Some of the earliest simulations in ecology were of forest stand dynamics (e.g. Botkin et al. 1972), but they quickly expanded into wildlife and fisheries management, movement ecology, theoretical ecology, conservation biology, metapopulation biology, and other ecological subdisciplines (e.g. Fahrig & Paloheimo 1988; Noon & McKelvey 1992; Palmer 1992; Turner et al. 1993; Zollner & Lima 1999; Tracey 2006). The advent of the field of landscape ecology (Turner 1989), coupled with increased availability of remote sensing data and computing power, fuelled the development of spatially explicit population models (Turner 1995; Table 1) and landscape disturbance models (LANDIS, He & Mladenoff 1999). Some were population-oriented, but increasingly such simulators follow individuals through their lifetimes, with daily to yearly updates, keeping track of sex, age, and events such as birth, mating, dispersal, and death (e.g. VORTEX, Lacy 1993; Miller & Lacy 2005), with transitions between life stages determined by Leslie matrices (Caswell 2000; Table 1). In more advanced simulators, individuals interact with habitat patches, other individuals, stressors, barriers, and/or other landscape elements, allowing the effect of changing landscape features on populations to be studied (e.g. Schumaker 1996; Schumaker et al. 2004). Increasingly, such models are incorporating adaptive behaviour (e.g. Railsback & Harvey 2002; Goss-Custard et al. 2006). Although many are constructed for specific purposes, some are designed as general and user-configurable tools (e.g. HexSim; Schumaker 2009). Simulations have also been used to incorporate both environmental control and spatial autocorrelation in spatially explicit predictions of community composition (e.g. Legendre et al. 2002, 2005).

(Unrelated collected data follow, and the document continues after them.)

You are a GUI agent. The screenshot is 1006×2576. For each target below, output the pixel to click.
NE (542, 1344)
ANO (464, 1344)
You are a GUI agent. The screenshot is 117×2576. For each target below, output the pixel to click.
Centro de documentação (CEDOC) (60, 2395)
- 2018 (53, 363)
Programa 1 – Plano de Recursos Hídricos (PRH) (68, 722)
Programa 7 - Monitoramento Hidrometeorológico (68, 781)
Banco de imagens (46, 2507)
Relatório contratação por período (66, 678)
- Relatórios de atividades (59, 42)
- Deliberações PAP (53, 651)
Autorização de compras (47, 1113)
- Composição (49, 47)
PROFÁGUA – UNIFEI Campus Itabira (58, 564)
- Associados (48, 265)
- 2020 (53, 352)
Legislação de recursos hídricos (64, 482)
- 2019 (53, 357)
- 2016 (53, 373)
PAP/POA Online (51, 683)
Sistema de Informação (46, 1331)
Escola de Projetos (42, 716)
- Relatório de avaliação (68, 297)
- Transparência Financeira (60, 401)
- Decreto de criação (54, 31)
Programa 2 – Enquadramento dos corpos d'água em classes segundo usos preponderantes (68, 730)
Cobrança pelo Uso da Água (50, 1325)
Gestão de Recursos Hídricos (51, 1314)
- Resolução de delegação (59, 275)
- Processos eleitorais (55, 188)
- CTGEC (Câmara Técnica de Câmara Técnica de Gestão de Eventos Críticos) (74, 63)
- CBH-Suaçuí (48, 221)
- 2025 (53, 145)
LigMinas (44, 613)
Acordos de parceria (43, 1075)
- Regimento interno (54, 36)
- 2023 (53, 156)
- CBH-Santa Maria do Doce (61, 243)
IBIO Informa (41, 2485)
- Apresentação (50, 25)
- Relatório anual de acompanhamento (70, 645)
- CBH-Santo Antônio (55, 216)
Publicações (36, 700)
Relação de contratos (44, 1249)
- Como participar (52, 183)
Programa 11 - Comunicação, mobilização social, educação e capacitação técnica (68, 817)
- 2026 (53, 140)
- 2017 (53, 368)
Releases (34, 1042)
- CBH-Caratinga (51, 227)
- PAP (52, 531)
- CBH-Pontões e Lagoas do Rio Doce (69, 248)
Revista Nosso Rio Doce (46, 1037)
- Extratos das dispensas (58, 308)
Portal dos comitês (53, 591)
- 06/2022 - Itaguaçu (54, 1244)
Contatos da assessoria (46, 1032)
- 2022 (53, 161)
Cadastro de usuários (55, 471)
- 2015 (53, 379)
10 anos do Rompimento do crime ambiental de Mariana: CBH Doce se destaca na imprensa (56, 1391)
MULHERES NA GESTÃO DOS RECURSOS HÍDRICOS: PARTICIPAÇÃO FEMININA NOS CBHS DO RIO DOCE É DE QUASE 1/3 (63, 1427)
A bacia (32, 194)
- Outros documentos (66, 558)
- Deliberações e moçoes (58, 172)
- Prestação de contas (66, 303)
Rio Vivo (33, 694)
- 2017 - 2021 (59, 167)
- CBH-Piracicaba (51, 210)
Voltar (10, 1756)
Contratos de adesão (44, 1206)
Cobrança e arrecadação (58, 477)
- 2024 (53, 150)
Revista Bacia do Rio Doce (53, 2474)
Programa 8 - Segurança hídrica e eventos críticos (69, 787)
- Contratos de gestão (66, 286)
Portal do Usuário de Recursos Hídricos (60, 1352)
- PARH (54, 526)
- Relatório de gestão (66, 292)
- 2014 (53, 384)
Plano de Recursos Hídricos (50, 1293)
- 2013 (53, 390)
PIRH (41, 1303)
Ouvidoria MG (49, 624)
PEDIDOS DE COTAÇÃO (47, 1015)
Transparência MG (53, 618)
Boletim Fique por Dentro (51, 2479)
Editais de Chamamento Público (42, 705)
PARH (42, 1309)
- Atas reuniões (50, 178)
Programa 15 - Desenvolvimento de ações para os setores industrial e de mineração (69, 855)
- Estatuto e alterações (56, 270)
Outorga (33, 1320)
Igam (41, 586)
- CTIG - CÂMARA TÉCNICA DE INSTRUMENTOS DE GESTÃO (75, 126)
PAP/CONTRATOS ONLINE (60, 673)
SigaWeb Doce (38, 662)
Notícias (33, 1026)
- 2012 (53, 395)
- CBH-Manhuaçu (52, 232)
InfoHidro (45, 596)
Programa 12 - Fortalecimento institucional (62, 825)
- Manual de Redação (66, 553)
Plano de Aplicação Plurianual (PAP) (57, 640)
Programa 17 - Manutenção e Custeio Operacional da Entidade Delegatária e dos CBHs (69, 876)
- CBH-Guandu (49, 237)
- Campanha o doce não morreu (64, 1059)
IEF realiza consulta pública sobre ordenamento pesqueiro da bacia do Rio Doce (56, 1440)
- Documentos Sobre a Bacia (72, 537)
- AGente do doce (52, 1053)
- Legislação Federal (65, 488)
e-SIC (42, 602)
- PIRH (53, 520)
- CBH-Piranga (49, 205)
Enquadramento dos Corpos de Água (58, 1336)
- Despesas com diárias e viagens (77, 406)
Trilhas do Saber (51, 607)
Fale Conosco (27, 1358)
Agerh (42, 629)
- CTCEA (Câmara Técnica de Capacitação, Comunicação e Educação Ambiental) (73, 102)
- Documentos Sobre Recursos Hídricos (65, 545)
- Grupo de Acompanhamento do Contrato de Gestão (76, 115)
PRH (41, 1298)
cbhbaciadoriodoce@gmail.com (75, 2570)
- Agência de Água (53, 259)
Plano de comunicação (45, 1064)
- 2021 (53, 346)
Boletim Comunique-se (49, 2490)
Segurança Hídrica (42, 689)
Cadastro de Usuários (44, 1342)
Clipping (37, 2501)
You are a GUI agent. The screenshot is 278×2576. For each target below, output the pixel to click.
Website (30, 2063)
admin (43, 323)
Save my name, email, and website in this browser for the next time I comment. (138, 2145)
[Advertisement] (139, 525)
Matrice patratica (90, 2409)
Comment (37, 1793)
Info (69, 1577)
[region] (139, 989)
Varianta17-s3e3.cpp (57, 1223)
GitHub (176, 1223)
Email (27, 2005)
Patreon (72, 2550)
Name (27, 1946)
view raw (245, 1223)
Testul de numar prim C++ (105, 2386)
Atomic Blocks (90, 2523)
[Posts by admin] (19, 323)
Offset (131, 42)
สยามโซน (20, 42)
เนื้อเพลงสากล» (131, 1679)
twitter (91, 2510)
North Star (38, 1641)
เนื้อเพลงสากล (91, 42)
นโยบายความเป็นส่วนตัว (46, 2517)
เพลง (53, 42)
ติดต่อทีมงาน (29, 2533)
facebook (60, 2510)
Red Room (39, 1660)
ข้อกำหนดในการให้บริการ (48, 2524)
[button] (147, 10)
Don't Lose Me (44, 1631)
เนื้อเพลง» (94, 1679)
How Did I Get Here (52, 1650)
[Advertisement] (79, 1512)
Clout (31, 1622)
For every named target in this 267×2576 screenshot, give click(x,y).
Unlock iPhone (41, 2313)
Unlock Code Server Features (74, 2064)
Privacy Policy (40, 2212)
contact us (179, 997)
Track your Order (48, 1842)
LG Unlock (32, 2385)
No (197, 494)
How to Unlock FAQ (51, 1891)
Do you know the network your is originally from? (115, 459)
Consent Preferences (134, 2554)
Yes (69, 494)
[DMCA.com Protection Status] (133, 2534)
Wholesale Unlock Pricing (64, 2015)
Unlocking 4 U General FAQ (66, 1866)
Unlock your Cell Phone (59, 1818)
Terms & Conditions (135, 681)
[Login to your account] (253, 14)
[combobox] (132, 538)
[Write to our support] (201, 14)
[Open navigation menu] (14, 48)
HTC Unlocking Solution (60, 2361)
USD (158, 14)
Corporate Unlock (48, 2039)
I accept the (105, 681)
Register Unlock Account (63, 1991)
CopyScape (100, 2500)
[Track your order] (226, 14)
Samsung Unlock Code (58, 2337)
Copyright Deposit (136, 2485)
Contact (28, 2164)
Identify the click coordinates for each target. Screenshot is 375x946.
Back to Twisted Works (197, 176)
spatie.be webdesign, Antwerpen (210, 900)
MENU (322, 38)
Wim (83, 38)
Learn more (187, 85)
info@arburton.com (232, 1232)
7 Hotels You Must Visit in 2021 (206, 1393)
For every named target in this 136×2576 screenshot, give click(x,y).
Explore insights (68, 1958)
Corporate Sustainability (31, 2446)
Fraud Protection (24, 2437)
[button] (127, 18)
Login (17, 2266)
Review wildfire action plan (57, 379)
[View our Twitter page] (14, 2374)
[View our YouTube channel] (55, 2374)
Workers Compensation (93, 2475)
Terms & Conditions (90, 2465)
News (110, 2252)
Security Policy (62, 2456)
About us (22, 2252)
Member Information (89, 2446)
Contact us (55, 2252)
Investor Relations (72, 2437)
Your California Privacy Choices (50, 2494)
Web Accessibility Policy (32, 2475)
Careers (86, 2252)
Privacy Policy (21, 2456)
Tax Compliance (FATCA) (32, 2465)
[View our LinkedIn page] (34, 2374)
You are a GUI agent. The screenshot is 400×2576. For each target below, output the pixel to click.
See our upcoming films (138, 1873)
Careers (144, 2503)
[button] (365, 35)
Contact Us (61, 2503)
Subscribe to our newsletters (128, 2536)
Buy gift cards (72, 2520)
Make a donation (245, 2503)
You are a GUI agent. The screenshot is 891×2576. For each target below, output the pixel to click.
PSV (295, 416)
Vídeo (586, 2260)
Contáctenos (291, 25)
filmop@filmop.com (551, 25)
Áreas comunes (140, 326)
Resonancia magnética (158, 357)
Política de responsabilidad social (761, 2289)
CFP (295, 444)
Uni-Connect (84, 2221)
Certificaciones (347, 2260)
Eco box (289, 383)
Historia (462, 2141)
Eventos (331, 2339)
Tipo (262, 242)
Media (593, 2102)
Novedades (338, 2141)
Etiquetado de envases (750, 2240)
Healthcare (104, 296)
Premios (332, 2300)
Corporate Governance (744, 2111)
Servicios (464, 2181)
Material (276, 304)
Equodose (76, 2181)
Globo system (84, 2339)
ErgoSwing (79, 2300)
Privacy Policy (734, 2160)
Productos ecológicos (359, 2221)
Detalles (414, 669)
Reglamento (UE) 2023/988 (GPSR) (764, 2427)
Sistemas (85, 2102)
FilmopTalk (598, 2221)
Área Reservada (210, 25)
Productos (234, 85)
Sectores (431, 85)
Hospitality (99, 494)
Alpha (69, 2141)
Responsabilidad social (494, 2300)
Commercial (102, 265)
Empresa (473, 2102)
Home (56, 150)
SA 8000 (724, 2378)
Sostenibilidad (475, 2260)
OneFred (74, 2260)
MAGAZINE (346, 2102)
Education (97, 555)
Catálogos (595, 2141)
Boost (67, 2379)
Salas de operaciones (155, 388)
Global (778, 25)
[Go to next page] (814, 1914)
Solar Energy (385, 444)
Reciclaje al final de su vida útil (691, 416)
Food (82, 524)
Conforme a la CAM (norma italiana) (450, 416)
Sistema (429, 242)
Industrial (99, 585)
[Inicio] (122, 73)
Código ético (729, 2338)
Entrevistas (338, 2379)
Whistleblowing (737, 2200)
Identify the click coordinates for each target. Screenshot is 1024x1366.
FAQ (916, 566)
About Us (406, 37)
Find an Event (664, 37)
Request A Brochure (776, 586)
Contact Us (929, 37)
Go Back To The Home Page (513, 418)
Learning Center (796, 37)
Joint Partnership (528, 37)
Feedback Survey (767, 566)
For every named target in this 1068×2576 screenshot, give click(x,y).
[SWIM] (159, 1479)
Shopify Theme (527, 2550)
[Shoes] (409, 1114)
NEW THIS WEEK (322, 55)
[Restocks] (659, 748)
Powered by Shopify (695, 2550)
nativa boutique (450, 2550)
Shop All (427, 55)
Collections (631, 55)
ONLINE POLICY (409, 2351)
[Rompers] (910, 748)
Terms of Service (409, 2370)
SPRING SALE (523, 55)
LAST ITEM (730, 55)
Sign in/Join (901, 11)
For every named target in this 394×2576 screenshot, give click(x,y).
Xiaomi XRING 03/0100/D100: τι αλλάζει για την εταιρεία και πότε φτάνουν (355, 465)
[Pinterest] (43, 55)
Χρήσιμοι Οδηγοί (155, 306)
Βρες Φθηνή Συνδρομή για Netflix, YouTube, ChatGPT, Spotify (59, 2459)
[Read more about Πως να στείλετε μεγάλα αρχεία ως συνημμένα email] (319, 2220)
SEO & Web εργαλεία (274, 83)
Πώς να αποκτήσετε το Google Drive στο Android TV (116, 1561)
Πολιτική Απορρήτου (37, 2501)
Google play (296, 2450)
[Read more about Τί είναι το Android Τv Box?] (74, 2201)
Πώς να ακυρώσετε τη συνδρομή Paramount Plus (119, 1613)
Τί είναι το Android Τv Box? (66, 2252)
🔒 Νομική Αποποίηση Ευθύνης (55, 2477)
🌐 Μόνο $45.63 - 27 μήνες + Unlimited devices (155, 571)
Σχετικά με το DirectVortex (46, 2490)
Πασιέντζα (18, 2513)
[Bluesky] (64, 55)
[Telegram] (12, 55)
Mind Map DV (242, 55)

Individual-based models (IBM) are beginning to combine stochastic ecological and genetic processes in a spatially explicit setting, as is required for landscape genetics (Table 1). By focusing explicitly on individuals, such models are freed from the Fisherian view of populations and statistics (e.g. using the normal distribution and a ‘random sample’ to estimate a population mean), and instead their results can be directly compared to spatial distributions of individual genotypes in empirical studies. For example, AMELIE (Kuparinen & Schurr 2007) is a plant population model that focuses on individual plant genotypes and incorporates flexible life histories, reproductive systems, and demography, with user-defined pollen and seed dispersal kernels. CDPop (Landguth & Cushman 2009) simulates dispersal, mating, and genetic exchange as probabilistic functions based on distance matrices rather than fixed kernels. These matrices are in turn derived from landscape ecological models, for example, least-cost path models which impose ‘costs’ imposed by movements through a ‘resistant’ landscape (Balkenhol et al. 2009; Spear et al. 2010). This provides a framework that allows comparison of multiple alternative models of landscape resistance directly with IBD and isolation by barriers into panmictic populations, enabling linkage between empirical analysis and simulation modelling. The modelling framework is specifically designed to provide a simulation framework that is directly amenable to causal modelling approaches for evaluating alternative landscape resistance hypotheses (e.g. Cushman et al. 2006).

Statistical geography

Developments in spatial statistics and stochastic space–time process theory originally designed for general variables in statistical geography (Table 1) also have implications for analysing simulations in landscape genetics. The simplest model, known as Space–Time Autoregression Moving Average (STARMA; Haining 1979), happens to subsume stepping stone models of genetic drift and migration (Epperson 1993); hence STARMA theorems and results are directly applicable to population genetics. The formal STARMA concept of a well-defined lag structure (Hooper & Hewings 1981) or spatial ‘regularity’ (Epperson 2003), the degree to which spatially determined interactions among locations are repeated and scaled up over the landscape, dictates that spatial statistical analyses are more complicated in systems with less spatial regularity. Here it should be noted that spatial statistical modelling can be applied to somewhat irregular structures, for example, by using spatial eigenfunction analysis (Borcard & Legendre 2002; Dray et al. 2006). Regularity considerations, together with the high stochasticity or noisiness of space–time population genetic processes, also dictate that spatial genetic relationships must be replicated in a spatially regular way many times or insufficient statistical power will result, although to some degree this could be offset by using large numbers of genetic markers (Anderson et al. 2010). Researchers can design, control and contrast spatial regularity in simulations and statistics, in order to improve statistical characterization of the effects of landscape features on spatial genetic structure.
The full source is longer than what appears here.